> [Excerpt to read]
Is the view that the recent Popes govern validly but illicitly Sedevacantist? My own view is that Francis is a valid Pope, but governs illicitly due to his heresy. He is a heretic awaiting  deposition. Does this make me a Sedevacantist?

Gardener

This is not sedevacantism. Sounds more like sedeplenism.
"If anyone does not wish to have Mary Immaculate for his Mother, he will not have Christ for his Brother." - St. Maximilian Kolbe

Michael Wilson

Pretty much the R&R position.
"The World Must Conform to Our Lord and not He to it." Rev. Dennis Fahey CSSP

"My brothers, all of you, if you are condemned to see the triumph of evil, never applaud it. Never say to evil: you are good; to decadence: you are progess; to death: you are life. Sanctify yourselves in the times wherein God has placed you; bewail the evils and the disorders which God tolerates; oppose them with the energy of your works and your efforts, your life uncontaminated by error, free from being led astray, in such a way that having lived here below, united with the Spirit of the Lord, you will be admitted to be made but one with Him forever and ever: But he who is joined to the Lord is one in spirit." Cardinal Pie of Potiers

Philip G.

> [Exercise inputs]

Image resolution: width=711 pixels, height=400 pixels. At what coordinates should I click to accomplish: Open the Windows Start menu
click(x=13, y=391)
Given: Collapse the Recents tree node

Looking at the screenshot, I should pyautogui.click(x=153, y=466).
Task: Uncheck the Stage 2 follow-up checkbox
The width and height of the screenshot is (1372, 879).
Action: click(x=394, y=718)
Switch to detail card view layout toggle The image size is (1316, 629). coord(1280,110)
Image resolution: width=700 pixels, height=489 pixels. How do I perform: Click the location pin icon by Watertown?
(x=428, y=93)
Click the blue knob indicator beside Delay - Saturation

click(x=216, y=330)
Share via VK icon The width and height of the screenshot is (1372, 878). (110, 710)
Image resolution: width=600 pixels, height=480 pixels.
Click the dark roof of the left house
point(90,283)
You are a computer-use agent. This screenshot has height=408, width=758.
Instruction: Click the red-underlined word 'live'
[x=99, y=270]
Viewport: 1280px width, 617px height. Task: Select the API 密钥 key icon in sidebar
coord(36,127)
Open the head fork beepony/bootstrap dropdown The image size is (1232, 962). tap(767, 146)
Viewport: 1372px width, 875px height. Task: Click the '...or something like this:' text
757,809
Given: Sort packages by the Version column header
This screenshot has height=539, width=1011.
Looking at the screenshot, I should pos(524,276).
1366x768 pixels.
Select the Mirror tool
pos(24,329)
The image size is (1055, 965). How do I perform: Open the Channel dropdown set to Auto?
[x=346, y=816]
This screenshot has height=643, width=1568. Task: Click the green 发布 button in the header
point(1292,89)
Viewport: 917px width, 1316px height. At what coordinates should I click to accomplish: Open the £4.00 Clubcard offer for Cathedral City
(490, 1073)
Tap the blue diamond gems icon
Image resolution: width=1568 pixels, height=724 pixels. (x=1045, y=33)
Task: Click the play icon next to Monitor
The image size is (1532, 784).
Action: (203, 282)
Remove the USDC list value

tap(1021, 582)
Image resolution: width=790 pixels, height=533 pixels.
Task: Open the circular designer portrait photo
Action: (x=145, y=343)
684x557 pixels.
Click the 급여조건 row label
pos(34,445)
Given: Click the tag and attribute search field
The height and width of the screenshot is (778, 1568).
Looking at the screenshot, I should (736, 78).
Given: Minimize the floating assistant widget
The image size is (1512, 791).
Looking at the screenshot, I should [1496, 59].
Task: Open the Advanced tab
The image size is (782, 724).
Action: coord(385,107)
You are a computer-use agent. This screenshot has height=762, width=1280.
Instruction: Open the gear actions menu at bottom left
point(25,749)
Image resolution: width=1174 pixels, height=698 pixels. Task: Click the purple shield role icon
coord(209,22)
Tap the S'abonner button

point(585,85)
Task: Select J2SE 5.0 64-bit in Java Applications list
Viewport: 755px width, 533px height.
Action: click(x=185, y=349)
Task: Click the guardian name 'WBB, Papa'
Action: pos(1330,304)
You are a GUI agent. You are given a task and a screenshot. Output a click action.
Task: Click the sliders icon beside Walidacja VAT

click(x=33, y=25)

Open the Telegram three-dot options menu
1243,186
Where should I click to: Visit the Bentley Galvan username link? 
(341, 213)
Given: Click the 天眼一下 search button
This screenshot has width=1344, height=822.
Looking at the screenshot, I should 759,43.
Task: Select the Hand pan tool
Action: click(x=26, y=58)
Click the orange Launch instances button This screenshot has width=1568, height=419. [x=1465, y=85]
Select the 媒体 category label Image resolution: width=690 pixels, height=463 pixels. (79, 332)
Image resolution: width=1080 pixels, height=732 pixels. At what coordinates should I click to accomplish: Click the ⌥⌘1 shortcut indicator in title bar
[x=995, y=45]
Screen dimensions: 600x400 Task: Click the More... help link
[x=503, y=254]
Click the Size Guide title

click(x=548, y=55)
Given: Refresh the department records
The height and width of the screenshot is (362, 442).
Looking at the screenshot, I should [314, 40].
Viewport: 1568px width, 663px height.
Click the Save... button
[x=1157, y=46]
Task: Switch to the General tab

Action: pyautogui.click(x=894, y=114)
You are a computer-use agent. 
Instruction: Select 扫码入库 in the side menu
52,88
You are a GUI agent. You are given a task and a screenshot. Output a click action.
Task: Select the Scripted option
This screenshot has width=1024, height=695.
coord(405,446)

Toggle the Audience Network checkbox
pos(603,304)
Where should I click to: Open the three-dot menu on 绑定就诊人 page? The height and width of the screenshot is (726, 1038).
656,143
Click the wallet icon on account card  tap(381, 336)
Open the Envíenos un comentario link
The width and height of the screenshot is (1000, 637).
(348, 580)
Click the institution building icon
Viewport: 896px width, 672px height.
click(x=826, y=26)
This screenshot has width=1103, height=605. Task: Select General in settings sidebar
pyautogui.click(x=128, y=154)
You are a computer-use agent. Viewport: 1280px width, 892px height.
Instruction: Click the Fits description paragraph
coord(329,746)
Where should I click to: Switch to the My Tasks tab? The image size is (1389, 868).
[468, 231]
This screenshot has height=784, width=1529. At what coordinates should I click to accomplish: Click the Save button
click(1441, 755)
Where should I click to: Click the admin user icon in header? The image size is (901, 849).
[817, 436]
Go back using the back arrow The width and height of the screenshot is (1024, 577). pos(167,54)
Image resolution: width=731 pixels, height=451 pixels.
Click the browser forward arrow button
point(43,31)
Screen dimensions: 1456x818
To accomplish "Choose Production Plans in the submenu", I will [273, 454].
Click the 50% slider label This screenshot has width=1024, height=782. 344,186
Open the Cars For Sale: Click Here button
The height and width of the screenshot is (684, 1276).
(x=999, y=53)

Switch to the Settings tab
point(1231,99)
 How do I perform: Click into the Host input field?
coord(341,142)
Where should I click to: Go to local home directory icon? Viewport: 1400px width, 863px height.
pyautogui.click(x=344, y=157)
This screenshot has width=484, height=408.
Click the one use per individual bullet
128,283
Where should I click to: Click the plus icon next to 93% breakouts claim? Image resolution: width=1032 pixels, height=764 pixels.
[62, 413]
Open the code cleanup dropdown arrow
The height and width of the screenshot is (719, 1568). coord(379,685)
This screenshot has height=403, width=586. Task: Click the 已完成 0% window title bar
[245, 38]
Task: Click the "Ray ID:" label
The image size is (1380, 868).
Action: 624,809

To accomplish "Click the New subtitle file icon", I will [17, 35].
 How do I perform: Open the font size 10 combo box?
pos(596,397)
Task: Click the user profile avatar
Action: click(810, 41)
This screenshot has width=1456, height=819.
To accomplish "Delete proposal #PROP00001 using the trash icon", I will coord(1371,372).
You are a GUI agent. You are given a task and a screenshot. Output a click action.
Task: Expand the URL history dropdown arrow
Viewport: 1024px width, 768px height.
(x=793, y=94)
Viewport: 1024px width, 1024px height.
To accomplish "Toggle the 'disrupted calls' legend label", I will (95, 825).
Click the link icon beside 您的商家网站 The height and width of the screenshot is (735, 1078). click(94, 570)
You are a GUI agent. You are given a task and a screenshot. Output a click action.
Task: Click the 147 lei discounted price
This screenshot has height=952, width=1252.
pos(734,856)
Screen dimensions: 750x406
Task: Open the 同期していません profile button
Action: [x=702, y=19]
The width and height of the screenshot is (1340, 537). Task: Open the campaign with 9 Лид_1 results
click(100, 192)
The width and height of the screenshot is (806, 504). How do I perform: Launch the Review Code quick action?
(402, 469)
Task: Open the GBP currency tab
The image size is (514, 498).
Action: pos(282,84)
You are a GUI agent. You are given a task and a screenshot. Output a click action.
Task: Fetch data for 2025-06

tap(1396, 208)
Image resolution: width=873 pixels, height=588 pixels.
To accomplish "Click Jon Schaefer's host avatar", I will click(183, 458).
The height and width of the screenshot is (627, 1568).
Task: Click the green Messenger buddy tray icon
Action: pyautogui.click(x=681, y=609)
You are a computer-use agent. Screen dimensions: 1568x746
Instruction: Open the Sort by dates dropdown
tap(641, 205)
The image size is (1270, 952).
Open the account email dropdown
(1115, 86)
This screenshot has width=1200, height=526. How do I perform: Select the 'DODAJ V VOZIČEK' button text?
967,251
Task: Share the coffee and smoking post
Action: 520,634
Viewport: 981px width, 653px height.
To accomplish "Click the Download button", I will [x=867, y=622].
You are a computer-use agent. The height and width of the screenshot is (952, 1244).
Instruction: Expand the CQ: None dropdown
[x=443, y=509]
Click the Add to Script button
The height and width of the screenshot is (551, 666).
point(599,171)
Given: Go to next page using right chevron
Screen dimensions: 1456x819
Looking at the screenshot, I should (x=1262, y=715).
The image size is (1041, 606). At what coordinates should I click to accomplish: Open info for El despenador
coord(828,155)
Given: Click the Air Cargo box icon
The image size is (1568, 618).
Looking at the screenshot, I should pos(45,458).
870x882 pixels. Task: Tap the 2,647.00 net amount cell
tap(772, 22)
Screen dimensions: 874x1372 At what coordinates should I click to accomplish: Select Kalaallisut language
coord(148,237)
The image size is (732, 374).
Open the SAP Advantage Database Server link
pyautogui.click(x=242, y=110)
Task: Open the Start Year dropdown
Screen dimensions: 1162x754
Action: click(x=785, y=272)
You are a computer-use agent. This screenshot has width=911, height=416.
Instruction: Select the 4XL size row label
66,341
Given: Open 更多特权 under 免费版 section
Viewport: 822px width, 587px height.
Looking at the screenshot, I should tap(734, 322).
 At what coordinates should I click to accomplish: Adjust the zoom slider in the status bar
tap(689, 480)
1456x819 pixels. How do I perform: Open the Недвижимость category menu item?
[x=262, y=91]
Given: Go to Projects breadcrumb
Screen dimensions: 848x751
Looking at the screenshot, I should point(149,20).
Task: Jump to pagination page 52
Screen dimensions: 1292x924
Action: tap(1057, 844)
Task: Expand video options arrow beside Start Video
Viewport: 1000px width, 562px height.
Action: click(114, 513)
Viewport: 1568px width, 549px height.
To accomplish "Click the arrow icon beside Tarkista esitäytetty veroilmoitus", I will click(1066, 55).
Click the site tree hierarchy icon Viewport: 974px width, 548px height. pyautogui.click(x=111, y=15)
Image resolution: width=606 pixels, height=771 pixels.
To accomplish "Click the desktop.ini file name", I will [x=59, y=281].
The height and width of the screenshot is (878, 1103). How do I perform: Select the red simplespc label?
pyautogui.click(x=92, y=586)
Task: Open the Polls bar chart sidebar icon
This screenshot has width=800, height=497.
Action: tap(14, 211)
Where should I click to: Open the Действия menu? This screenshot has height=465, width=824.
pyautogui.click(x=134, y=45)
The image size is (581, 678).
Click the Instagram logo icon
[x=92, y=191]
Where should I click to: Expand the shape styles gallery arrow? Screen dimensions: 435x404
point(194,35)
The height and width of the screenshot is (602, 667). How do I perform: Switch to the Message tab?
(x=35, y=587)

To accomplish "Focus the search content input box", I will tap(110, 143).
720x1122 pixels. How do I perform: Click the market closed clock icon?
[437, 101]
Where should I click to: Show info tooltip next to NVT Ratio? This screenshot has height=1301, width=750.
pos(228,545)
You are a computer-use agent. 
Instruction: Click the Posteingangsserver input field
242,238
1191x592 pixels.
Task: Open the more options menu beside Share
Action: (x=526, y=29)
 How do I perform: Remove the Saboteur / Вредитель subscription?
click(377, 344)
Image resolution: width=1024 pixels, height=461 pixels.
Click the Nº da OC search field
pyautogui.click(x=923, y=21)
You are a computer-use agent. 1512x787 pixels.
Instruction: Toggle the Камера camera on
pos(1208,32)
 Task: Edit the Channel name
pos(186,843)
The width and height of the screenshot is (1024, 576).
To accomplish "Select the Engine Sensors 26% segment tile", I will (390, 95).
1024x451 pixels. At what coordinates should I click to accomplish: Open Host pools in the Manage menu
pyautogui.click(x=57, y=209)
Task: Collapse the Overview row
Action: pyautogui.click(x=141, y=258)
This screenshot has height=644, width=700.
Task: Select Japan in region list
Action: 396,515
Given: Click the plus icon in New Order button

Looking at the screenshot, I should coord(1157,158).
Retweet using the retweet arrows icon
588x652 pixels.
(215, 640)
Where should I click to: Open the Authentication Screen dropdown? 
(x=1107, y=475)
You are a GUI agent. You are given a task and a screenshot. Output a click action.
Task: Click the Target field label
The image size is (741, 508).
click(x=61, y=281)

> [Instructions]
- 1) In the sedevacantism discussion, swap "illicitly" for "unlawfully" and write out the passage starting with "Is the view" and going on through "more like sedeplenism.".
- 2) Output the rows starting with the line with "Given: Click the Air Cargo box icon" and going on through the line with "[x=92, y=191]" as a Markdown table with two columns, "No." for the row number and "Line" for the line itself, leaving out blank lines.

> [Final answers]
- 1)
Is the view that the recent Popes govern validly but unlawfully Sedevacantist? My own view is that Francis is a valid Pope, but governs unlawfully due to his heresy. He is a heretic awaiting  deposition. Does this make me a Sedevacantist?

Gardener

This is not sedevacantism. Sounds more like sedeplenism.

- 2)
| No. | Line |
|---|---|
| 1 | Given: Click the Air Cargo box icon |
| 2 | The image size is (1568, 618). |
| 3 | Looking at the screenshot, I should pos(45,458). |
| 4 | 870x882 pixels. Task: Tap the 2,647.00 net amount cell |
| 5 | tap(772, 22) |
| 6 | Screen dimensions: 874x1372 At what coordinates should I click to accomplish: Select Kalaallisut language |
| 7 | coord(148,237) |
| 8 | The image size is (732, 374). |
| 9 | Open the SAP Advantage Database Server link |
| 10 | pyautogui.click(x=242, y=110) |
| 11 | Task: Open the Start Year dropdown |
| 12 | Screen dimensions: 1162x754 |
| 13 | Action: click(x=785, y=272) |
| 14 | You are a computer-use agent. This screenshot has width=911, height=416. |
| 15 | Instruction: Select the 4XL size row label |
| 16 | 66,341 |
| 17 | Given: Open 更多特权 under 免费版 section |
| 18 | Viewport: 822px width, 587px height. |
| 19 | Looking at the screenshot, I should tap(734, 322). |
| 20 |  At what coordinates should I click to accomplish: Adjust the zoom slider in the status bar |
| 21 | tap(689, 480) |
| 22 | 1456x819 pixels. How do I perform: Open the Недвижимость category menu item? |
| 23 | [x=262, y=91] |
| 24 | Given: Go to Projects breadcrumb |
| 25 | Screen dimensions: 848x751 |
| 26 | Looking at the screenshot, I should point(149,20). |
| 27 | Task: Jump to pagination page 52 |
| 28 | Screen dimensions: 1292x924 |
| 29 | Action: tap(1057, 844) |
| 30 | Task: Expand video options arrow beside Start Video |
| 31 | Viewport: 1000px width, 562px height. |
| 32 | Action: click(114, 513) |
| 33 | Viewport: 1568px width, 549px height. |
| 34 | To accomplish "Click the arrow icon beside Tarkista esitäytetty veroilmoitus", I will click(1066, 55). |
| 35 | Click the site tree hierarchy icon Viewport: 974px width, 548px height. pyautogui.click(x=111, y=15) |
| 36 | Image resolution: width=606 pixels, height=771 pixels. |
| 37 | To accomplish "Click the desktop.ini file name", I will [x=59, y=281]. |
| 38 | The height and width of the screenshot is (878, 1103). How do I perform: Select the red simplespc label? |
| 39 | pyautogui.click(x=92, y=586) |
| 40 | Task: Open the Polls bar chart sidebar icon |
| 41 | This screenshot has width=800, height=497. |
| 42 | Action: tap(14, 211) |
| 43 | Where should I click to: Open the Действия menu? This screenshot has height=465, width=824. |
| 44 | pyautogui.click(x=134, y=45) |
| 45 | The image size is (581, 678). |
| 46 | Click the Instagram logo icon |
| 47 | [x=92, y=191] |